The open-unlearning/neg_tofu_Llama-3.2-1B-Instruct_retain90_forget10_pert_lr1e-05_wd0.01_epoch10 model is a 1 billion parameter instruction-tuned language model based on the Llama-3.2 architecture. This model is specifically designed for open unlearning research, focusing on retaining 90% of original knowledge while forgetting 10% of specific information. Its primary differentiation lies in its application of perturbation-based unlearning techniques, making it suitable for studying controlled knowledge removal in LLMs. It offers a foundation for exploring targeted forgetting and knowledge retention in smaller, instruction-following models.
Loading preview...
Model Overview
This model, neg_tofu_Llama-3.2-1B-Instruct_retain90_forget10_pert_lr1e-05_wd0.01_epoch10, is a 1 billion parameter instruction-tuned language model built upon the Llama-3.2 architecture.

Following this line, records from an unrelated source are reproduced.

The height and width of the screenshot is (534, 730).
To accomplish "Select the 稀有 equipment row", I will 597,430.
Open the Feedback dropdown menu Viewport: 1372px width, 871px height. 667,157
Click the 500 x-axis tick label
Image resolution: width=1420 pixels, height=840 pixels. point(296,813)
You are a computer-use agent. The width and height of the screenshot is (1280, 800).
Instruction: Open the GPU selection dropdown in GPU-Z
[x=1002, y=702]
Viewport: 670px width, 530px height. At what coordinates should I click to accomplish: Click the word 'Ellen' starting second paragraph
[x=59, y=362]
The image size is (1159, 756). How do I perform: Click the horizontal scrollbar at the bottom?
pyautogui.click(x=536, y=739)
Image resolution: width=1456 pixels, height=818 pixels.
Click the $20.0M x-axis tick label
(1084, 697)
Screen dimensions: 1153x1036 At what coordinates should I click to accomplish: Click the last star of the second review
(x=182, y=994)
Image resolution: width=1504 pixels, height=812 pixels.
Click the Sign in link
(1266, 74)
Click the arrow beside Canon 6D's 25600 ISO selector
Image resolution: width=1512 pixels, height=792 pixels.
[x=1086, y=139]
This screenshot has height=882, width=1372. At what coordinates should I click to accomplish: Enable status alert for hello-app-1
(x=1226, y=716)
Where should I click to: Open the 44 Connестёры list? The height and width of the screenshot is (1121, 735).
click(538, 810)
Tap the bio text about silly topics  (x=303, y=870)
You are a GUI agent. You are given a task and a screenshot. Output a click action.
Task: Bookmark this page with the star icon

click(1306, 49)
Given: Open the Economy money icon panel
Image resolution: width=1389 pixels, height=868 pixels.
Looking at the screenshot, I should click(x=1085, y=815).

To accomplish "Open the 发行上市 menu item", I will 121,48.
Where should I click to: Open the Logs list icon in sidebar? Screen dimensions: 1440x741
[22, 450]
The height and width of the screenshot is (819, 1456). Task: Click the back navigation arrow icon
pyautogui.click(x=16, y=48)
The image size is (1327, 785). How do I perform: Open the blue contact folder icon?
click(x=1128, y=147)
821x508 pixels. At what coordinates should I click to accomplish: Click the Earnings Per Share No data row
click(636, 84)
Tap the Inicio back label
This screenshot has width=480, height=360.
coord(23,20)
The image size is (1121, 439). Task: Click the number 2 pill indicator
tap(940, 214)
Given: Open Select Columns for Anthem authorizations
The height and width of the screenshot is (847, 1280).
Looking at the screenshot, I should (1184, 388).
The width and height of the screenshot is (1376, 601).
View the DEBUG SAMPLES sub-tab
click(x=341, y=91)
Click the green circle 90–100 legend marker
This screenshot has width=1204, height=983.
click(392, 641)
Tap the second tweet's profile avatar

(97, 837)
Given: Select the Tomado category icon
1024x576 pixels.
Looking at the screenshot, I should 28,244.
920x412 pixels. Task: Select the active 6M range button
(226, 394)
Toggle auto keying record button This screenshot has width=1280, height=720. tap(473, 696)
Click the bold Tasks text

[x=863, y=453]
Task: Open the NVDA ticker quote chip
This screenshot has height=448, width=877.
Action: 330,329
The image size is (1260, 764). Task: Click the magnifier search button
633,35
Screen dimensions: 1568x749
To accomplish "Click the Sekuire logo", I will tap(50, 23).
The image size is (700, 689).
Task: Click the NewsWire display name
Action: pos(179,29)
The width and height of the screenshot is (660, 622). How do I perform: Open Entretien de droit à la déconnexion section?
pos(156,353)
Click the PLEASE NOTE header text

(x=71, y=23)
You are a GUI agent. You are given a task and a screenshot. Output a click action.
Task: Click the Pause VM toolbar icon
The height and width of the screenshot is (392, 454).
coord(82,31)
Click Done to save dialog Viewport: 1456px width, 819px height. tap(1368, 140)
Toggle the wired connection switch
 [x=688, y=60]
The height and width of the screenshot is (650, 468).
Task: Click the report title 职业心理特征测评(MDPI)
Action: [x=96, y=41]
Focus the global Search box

It is a research-oriented model developed for the study of open unlearning, a technique focused on selectively removing specific information from a pre-trained model while preserving general knowledge.
Key Characteristics
- Parameter Count: 1 billion parameters, offering a compact yet capable foundation for research.
- Context Length: Supports a substantial context window of 32,768 tokens.
- Unlearning Focus: Specifically engineered to retain approximately 90% of its original knowledge while forgetting 10% of targeted information.
- Methodology: Utilizes a perturbation-based unlearning approach, with a learning rate of 1e-05 and weight decay of 0.01 over 10 epochs.
Intended Use Cases
- Research in Machine Unlearning: Ideal for academics and researchers exploring methods for controlled knowledge removal and retention in large language models.
- Prototyping Unlearning Techniques: Provides a practical model for developing and testing new unlearning algorithms.
- Understanding Model Behavior: Useful for analyzing how models adapt and change their internal representations when specific data is 'forgotten'.